··· Entries provided
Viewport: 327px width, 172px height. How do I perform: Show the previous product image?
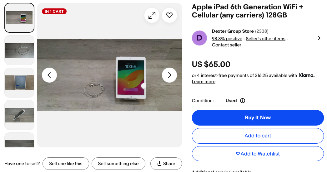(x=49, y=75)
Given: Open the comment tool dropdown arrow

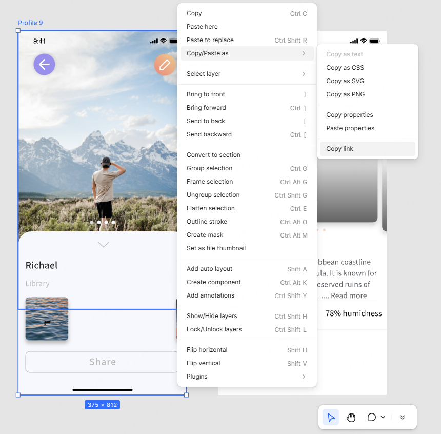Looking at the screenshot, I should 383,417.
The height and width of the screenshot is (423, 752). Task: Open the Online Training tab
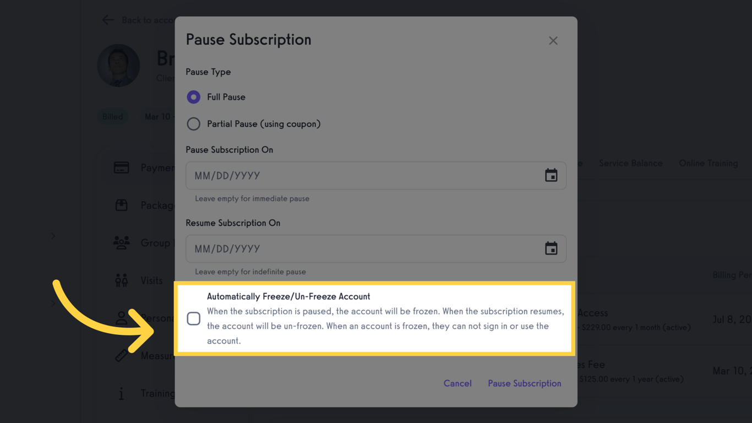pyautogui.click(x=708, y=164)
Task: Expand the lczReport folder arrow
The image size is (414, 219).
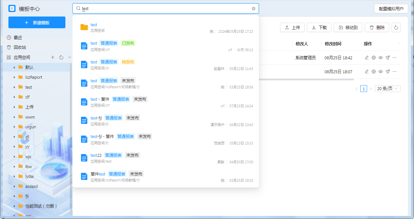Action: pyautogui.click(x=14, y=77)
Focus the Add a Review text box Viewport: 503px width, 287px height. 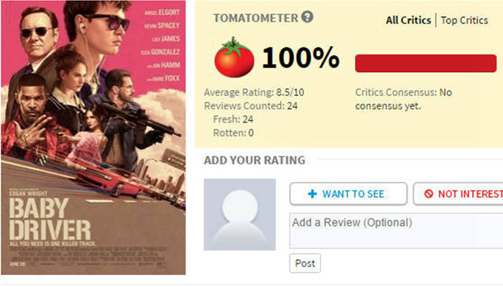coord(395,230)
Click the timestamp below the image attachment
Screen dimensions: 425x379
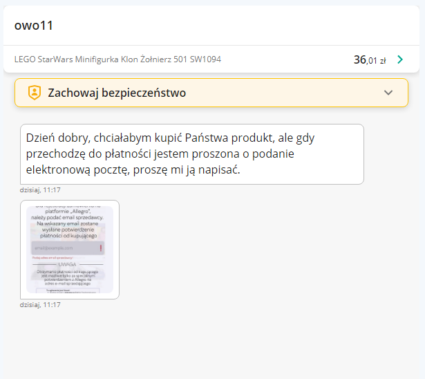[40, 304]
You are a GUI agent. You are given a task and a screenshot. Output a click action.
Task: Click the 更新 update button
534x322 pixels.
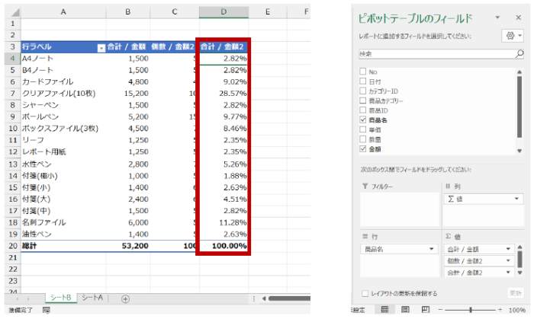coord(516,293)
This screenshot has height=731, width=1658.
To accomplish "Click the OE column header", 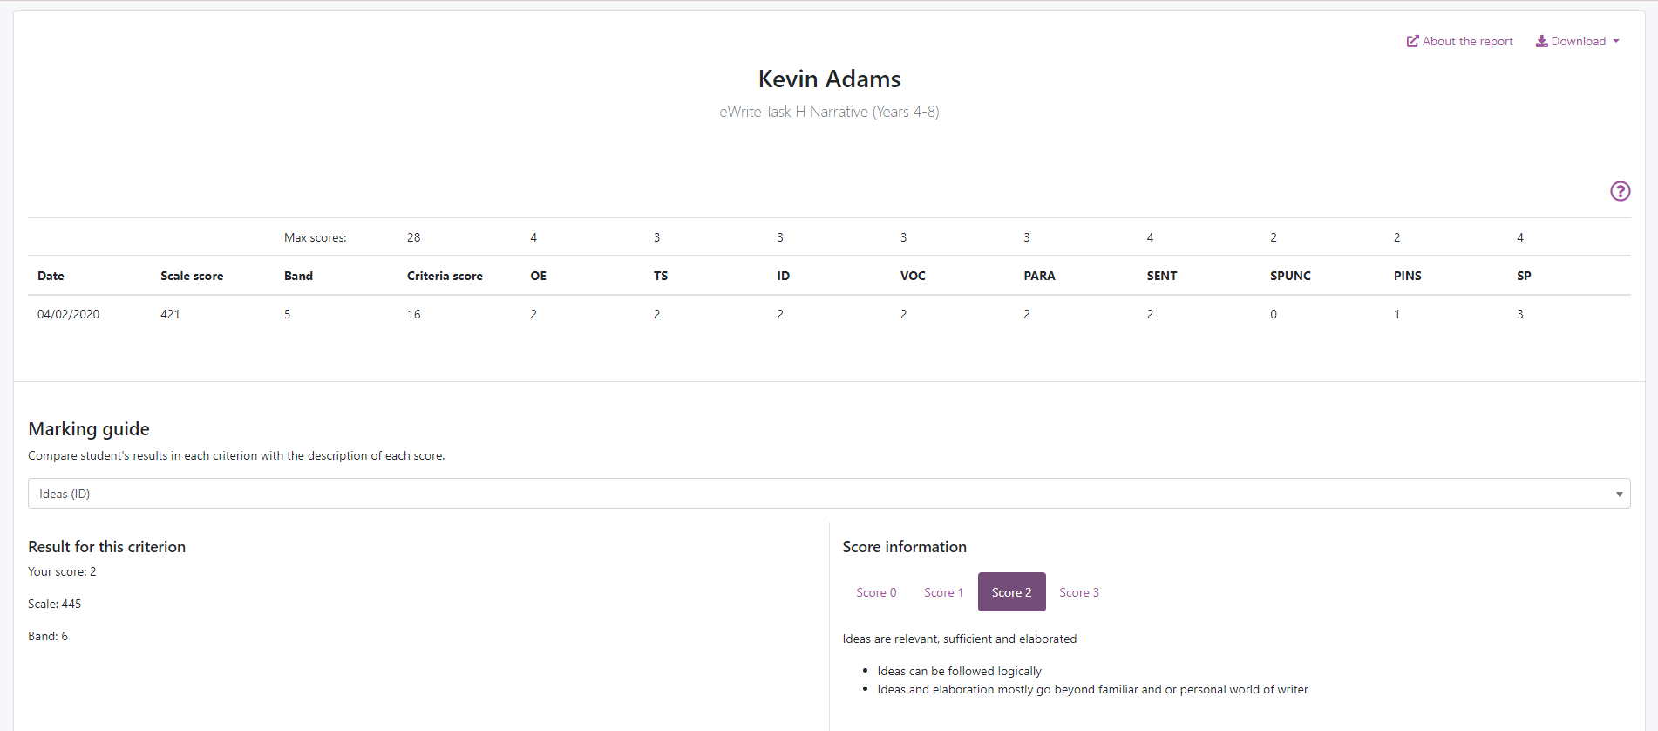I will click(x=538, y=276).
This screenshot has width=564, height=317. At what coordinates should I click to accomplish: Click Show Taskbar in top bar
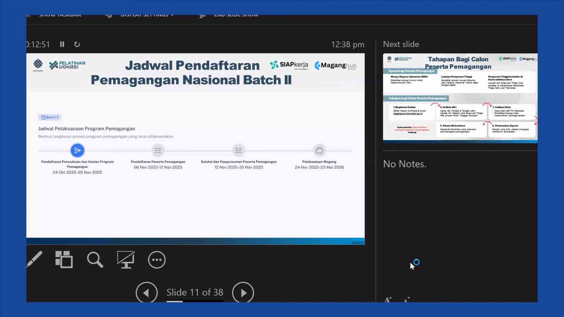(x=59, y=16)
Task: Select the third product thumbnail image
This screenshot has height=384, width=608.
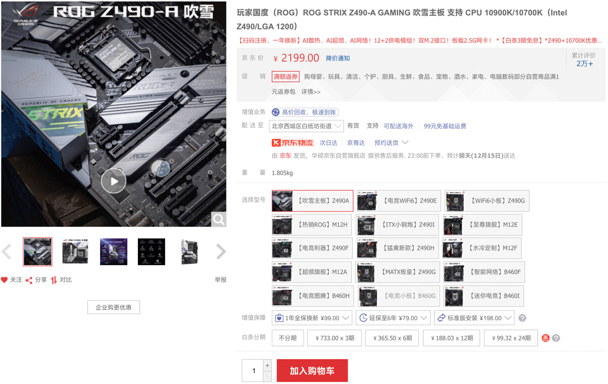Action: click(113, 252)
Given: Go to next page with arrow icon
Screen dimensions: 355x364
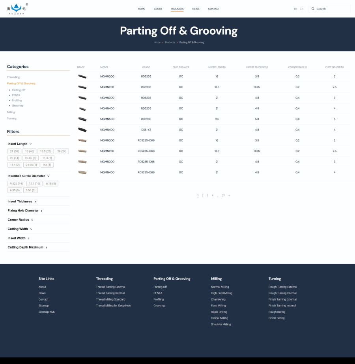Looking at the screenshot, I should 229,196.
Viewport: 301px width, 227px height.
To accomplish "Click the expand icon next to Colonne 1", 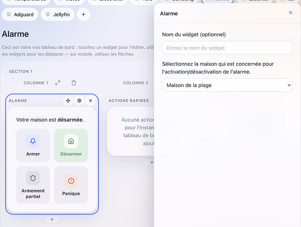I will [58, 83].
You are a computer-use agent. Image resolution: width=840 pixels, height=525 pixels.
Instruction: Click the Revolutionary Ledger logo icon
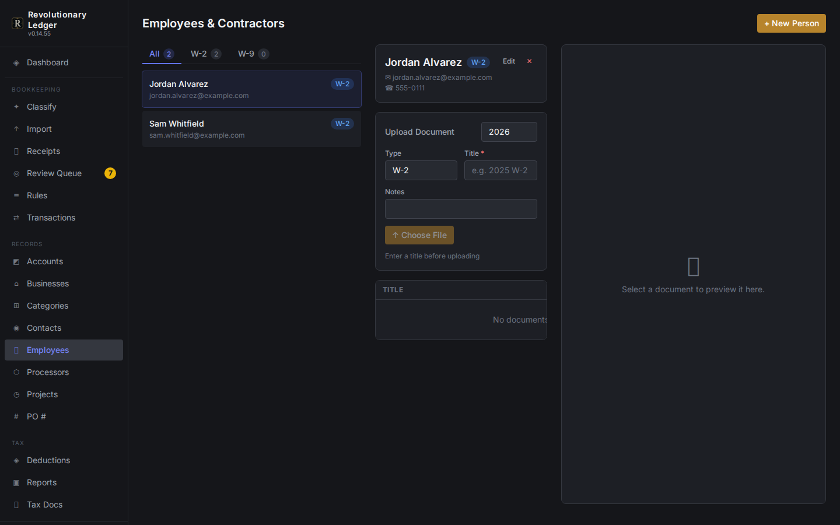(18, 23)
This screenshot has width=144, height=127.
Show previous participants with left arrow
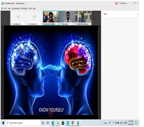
······
#### [Problem to work on]
When a line contains the string "agent", copy it from the records.

#### [Answer to the exercise]
You are a GUI agent. You are given a task and a screenshot. Output a click action.
You are a computer-use agent. Image resolution: width=840 pixels, height=525 pixels.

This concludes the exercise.